Mavis Gallant, who passed away a year ago this February, published a total of a hundred and sixteen short stories in The New Yorker, which puts her on par with short story factories like John Cheever and John Updike. Yet by the time she died, she was penniless and alone, a fact which worried the few people in Paris who knew her well. In The Walrus, David MacFarlane examines what her writing meant to him. Pair with: Laurel Berger on her own fascination with the author.
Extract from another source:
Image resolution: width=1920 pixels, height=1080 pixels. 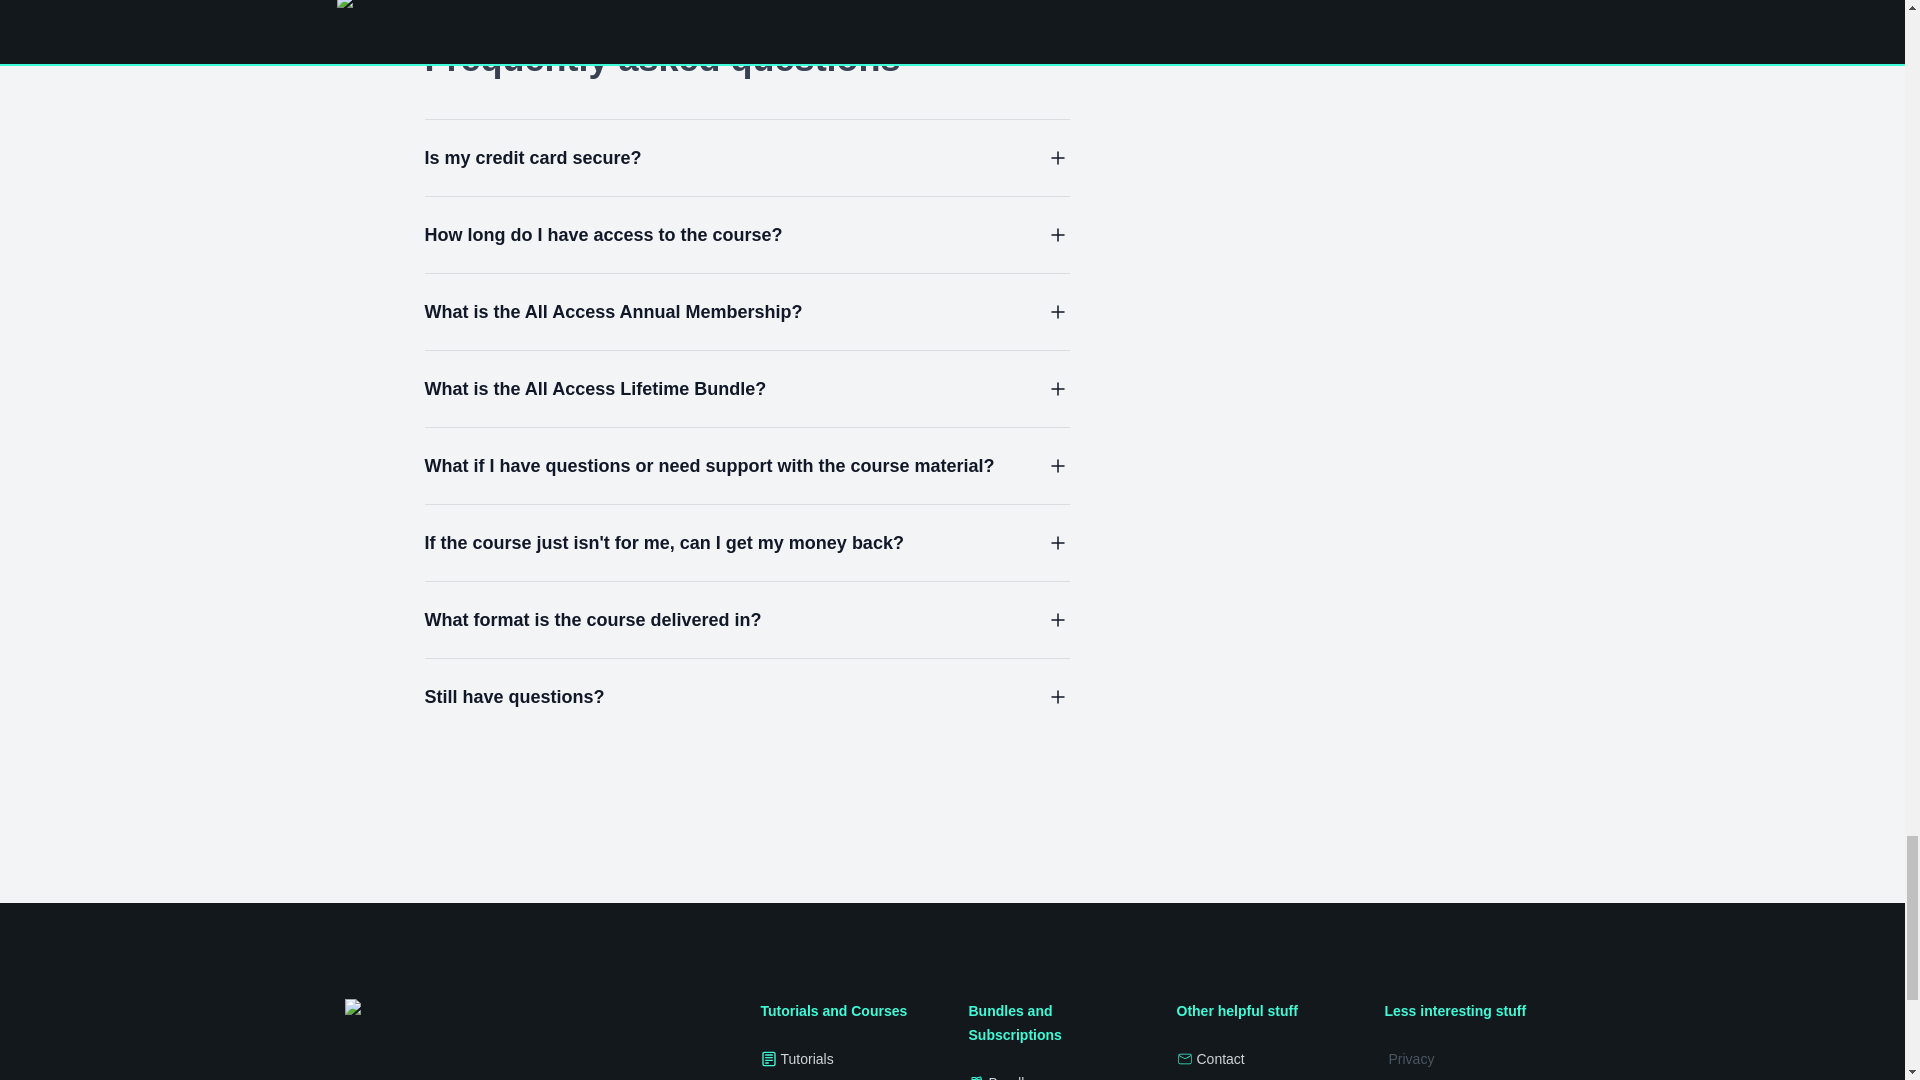 What do you see at coordinates (746, 388) in the screenshot?
I see `What is the All Access Lifetime Bundle?` at bounding box center [746, 388].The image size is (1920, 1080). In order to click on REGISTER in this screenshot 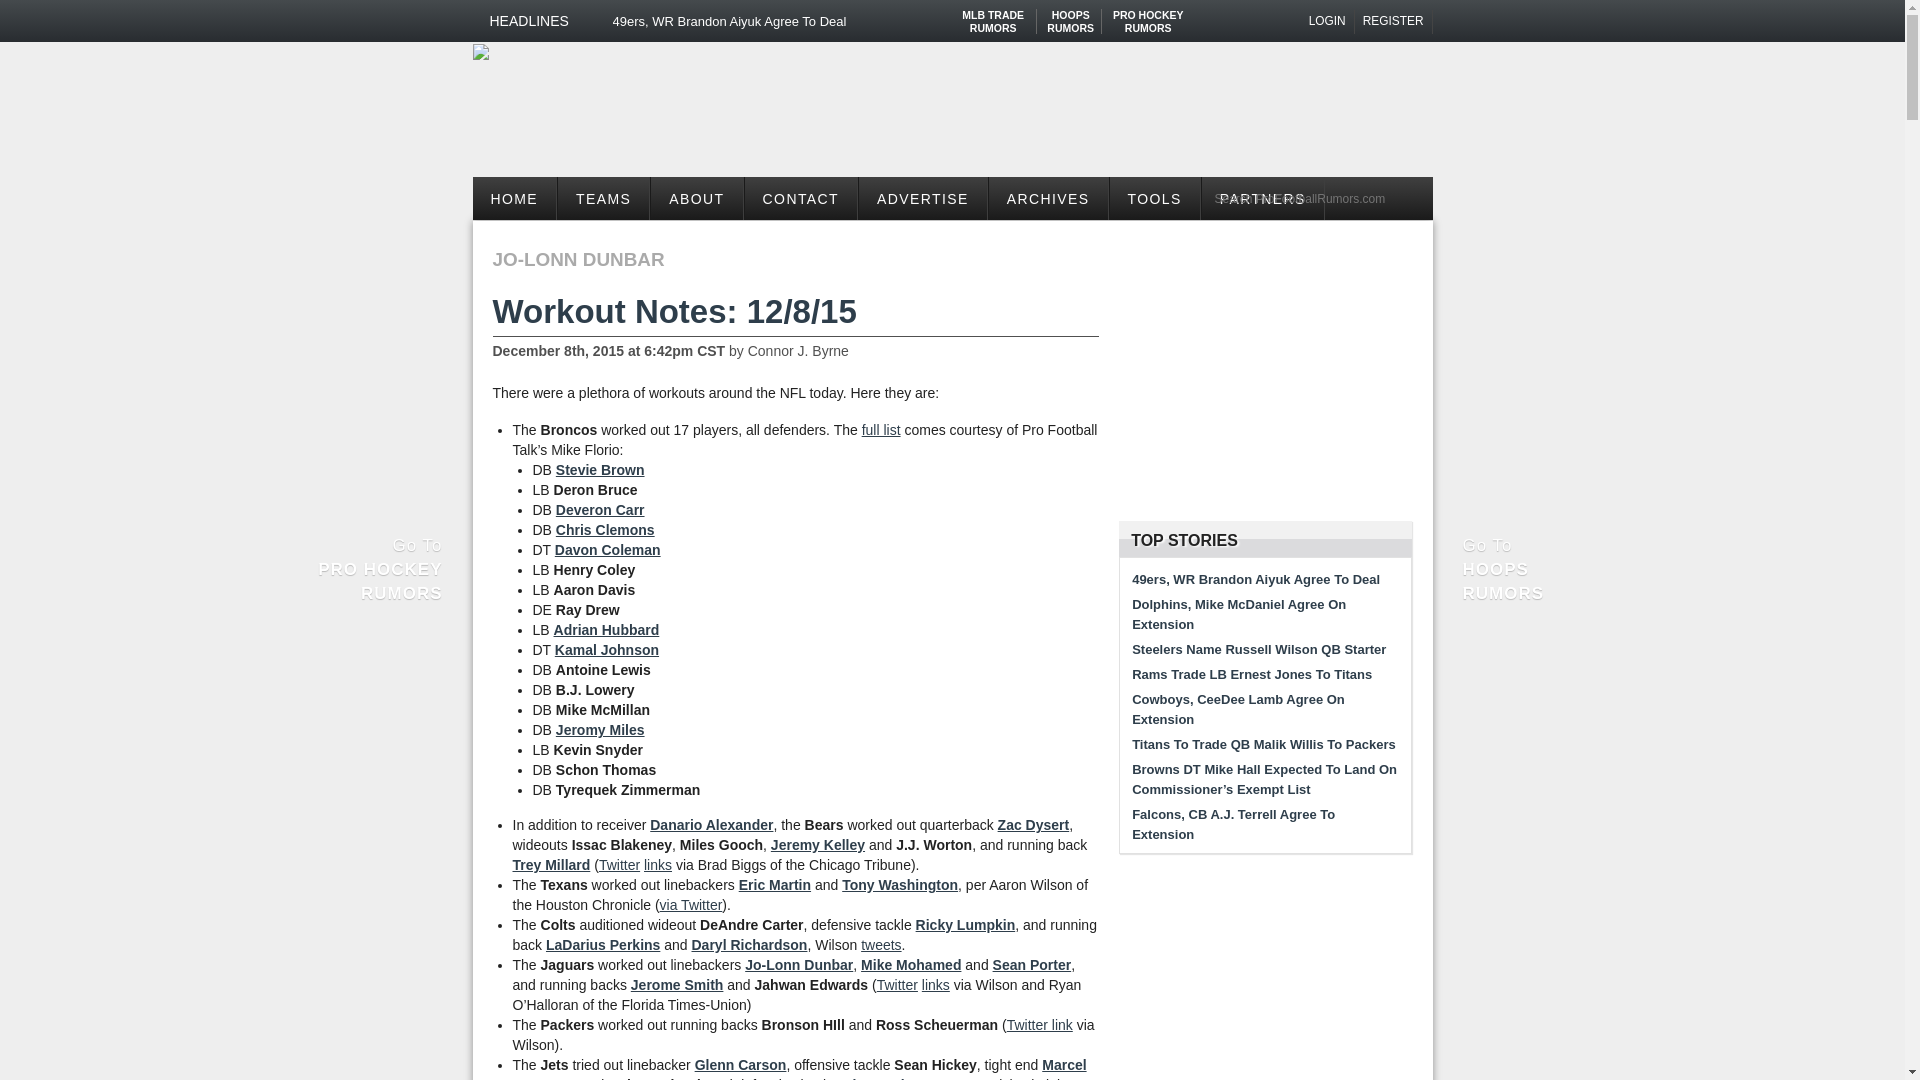, I will do `click(1394, 21)`.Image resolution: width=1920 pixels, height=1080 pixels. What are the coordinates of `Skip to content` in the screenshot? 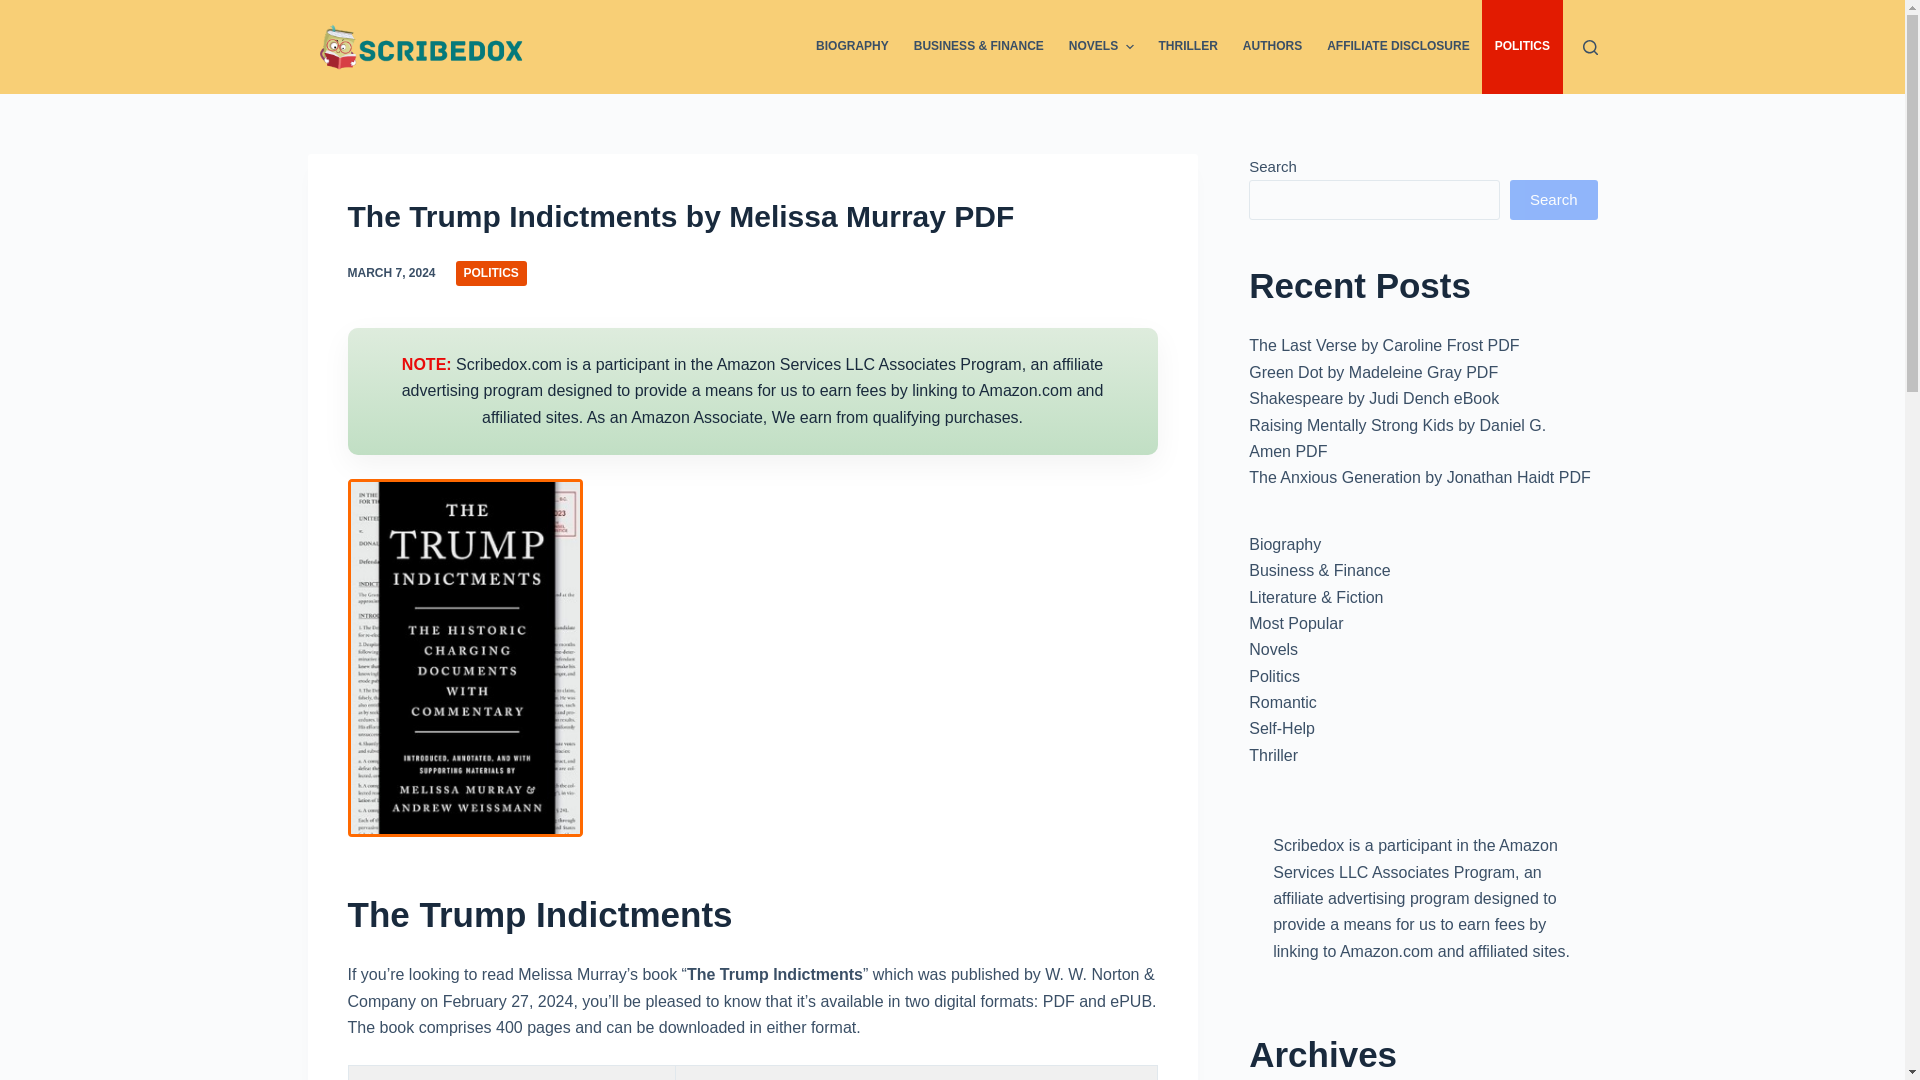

Did you know that a new Jonathan Safran Foer book is coming out this week? We didn’t until we saw a mention of it at Kottke. More surprising is the form of the book itself. Foer has created a new work called Tree of Codes by cutting out sections of one of his favorite books, The Street of Crocodiles by Bruno Shulz. The die-cut, Kindle-proof volume is the first major title by London-based Visual Editions. Vanity Fair has more.
Boston has announced the country’s first “Literary Culture District,” marked by memorials to Edgar Allen Poe and Sylvia Plath. It also includes some arguably less interesting sites – the buildings that used to house The Atlantic Monthly and Little, Brown and Company, for example. Caroline O’Donovan writes critically about the new district for The Baffler and concludes that “we’ve allowed glib cultural ideals to occlude economic realities, and tourism tax dollars to triumph over a candid conversation about the origins of art and the sustainability of its production.”
“One lie I tell is that we care, generally—human beings—about each other. We could not, I tell myself in the moments just before the night’s dark hour, create The Odyssey or King Lear or Thomas and Beulah without a profound sense of The Other. Surely, were it true this thing’s a joke, nothing more, and a cruel one at that, we’d have no Dickinson, no Yeats, no freakin’ Rumi, read by Bly, loud on an old tape deck while I shower.” Pablo Tanguay on the art of lying.